INSTRUCTIONS FOR THE TASK >> Find the line with "Image resolution: width=613". Repeat it and each line after it, exactly, down to the end of the records below.

Saved entries >>
########

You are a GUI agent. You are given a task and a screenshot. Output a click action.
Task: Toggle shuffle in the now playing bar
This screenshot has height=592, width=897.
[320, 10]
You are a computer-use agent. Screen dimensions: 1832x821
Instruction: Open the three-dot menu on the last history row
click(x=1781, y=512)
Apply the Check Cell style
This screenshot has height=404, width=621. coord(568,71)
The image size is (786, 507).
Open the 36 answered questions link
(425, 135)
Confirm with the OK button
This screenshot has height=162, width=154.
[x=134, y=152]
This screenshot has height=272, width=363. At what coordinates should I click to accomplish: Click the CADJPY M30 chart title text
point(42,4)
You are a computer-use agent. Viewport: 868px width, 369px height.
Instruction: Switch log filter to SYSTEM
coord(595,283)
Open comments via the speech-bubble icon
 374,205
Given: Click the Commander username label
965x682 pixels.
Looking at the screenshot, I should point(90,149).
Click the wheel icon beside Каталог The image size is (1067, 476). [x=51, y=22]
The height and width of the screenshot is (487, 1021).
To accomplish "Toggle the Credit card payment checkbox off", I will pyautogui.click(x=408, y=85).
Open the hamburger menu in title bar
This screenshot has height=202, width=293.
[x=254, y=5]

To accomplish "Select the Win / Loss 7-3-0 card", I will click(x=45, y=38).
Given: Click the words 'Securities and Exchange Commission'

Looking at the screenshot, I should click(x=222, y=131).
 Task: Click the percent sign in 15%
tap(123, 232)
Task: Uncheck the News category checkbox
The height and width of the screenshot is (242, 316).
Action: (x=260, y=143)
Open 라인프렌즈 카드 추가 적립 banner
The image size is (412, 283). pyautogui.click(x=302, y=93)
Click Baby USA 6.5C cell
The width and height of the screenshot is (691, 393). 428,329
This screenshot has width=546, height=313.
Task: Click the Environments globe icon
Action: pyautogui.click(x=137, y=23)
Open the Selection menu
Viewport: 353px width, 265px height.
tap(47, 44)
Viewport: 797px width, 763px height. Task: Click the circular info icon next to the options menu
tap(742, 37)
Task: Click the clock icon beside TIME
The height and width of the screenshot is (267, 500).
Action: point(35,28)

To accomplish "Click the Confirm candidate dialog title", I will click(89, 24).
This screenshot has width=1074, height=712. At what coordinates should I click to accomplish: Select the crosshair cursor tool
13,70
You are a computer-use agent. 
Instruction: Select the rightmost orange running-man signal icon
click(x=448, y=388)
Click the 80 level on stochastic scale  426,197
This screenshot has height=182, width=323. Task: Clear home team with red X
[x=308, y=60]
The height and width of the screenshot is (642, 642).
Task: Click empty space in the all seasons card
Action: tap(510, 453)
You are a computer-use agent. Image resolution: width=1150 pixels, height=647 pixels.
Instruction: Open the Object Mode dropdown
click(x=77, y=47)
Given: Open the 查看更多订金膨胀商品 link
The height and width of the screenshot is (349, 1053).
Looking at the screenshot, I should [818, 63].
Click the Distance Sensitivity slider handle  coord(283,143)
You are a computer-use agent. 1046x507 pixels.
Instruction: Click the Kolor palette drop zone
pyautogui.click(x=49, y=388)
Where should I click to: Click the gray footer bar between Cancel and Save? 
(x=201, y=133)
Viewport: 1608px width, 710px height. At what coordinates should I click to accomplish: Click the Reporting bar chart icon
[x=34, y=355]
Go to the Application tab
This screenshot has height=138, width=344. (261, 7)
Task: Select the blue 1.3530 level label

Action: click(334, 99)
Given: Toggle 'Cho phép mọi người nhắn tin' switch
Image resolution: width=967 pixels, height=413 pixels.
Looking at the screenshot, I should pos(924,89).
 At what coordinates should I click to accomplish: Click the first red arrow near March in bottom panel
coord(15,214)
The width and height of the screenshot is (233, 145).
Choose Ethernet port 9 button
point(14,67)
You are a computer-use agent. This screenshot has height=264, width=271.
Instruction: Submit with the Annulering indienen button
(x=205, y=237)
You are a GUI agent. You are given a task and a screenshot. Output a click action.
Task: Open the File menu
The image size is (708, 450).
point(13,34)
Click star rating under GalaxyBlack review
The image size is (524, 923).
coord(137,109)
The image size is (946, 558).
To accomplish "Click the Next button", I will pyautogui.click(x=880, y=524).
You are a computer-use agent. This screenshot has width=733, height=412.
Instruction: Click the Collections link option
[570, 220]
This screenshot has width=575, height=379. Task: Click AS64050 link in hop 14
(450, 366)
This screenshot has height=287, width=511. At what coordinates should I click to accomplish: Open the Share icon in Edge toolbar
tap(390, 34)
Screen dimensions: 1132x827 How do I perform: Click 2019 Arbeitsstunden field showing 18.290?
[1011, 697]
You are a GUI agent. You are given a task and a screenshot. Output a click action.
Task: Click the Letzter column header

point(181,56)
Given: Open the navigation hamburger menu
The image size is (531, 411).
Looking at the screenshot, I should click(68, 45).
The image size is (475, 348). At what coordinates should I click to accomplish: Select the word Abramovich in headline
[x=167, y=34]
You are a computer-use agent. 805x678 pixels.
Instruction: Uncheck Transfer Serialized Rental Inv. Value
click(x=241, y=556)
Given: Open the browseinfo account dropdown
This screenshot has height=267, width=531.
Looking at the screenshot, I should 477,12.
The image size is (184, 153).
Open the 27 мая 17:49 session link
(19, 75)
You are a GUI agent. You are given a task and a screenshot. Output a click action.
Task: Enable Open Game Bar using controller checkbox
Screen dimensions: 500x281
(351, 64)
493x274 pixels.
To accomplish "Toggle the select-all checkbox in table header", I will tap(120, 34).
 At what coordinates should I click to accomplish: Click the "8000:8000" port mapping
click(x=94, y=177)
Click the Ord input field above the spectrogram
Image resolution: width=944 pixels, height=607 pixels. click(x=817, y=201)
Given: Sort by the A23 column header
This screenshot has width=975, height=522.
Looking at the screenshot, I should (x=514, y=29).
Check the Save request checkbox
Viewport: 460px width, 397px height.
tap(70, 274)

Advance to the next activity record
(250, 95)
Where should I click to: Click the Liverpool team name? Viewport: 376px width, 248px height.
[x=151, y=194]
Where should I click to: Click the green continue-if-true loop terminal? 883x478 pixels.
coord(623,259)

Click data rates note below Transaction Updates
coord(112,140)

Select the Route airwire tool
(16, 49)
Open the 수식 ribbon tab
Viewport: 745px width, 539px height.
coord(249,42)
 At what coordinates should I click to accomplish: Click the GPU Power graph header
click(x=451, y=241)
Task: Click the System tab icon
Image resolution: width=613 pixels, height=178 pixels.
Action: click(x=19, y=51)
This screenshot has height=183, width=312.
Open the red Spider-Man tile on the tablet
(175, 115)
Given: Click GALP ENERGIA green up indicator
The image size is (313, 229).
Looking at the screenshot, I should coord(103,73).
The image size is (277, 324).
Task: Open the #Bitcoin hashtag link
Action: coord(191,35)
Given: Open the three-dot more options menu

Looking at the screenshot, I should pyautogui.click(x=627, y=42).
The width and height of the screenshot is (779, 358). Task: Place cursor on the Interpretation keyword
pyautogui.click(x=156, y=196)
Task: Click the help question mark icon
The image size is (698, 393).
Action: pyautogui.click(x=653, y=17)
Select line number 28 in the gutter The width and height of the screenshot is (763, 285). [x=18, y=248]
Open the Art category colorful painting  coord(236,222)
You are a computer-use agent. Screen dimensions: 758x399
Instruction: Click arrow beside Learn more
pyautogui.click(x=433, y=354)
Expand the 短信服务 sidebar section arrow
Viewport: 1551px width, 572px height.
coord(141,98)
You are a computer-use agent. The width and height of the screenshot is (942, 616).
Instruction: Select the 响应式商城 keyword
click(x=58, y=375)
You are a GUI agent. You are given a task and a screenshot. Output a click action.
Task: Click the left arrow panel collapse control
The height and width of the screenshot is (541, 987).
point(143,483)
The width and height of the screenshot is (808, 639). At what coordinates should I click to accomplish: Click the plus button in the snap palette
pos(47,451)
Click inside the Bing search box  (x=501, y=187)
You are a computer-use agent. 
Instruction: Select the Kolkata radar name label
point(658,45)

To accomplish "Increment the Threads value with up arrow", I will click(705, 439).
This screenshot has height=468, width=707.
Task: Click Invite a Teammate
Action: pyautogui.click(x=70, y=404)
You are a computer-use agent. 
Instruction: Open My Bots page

########

PROBLEM SOLUTION >>
Image resolution: width=613 pixels, height=178 pixels.
Action: click(x=19, y=51)
This screenshot has height=183, width=312.
Open the red Spider-Man tile on the tablet
(175, 115)
Given: Click GALP ENERGIA green up indicator
The image size is (313, 229).
Looking at the screenshot, I should coord(103,73).
The image size is (277, 324).
Task: Open the #Bitcoin hashtag link
Action: coord(191,35)
Given: Open the three-dot more options menu

Looking at the screenshot, I should pyautogui.click(x=627, y=42).
The width and height of the screenshot is (779, 358). Task: Place cursor on the Interpretation keyword
pyautogui.click(x=156, y=196)
Task: Click the help question mark icon
The image size is (698, 393).
Action: pyautogui.click(x=653, y=17)
Select line number 28 in the gutter The width and height of the screenshot is (763, 285). [x=18, y=248]
Open the Art category colorful painting  coord(236,222)
You are a computer-use agent. Screen dimensions: 758x399
Instruction: Click arrow beside Learn more
pyautogui.click(x=433, y=354)
Expand the 短信服务 sidebar section arrow
Viewport: 1551px width, 572px height.
coord(141,98)
You are a computer-use agent. The width and height of the screenshot is (942, 616).
Instruction: Select the 响应式商城 keyword
click(x=58, y=375)
You are a GUI agent. You are given a task and a screenshot. Output a click action.
Task: Click the left arrow panel collapse control
The height and width of the screenshot is (541, 987).
point(143,483)
The width and height of the screenshot is (808, 639). At what coordinates should I click to accomplish: Click the plus button in the snap palette
pos(47,451)
Click inside the Bing search box  (x=501, y=187)
You are a computer-use agent. 
Instruction: Select the Kolkata radar name label
point(658,45)

To accomplish "Increment the Threads value with up arrow", I will click(705, 439).
This screenshot has height=468, width=707.
Task: Click Invite a Teammate
Action: pyautogui.click(x=70, y=404)
You are a computer-use agent. 
Instruction: Open My Bots page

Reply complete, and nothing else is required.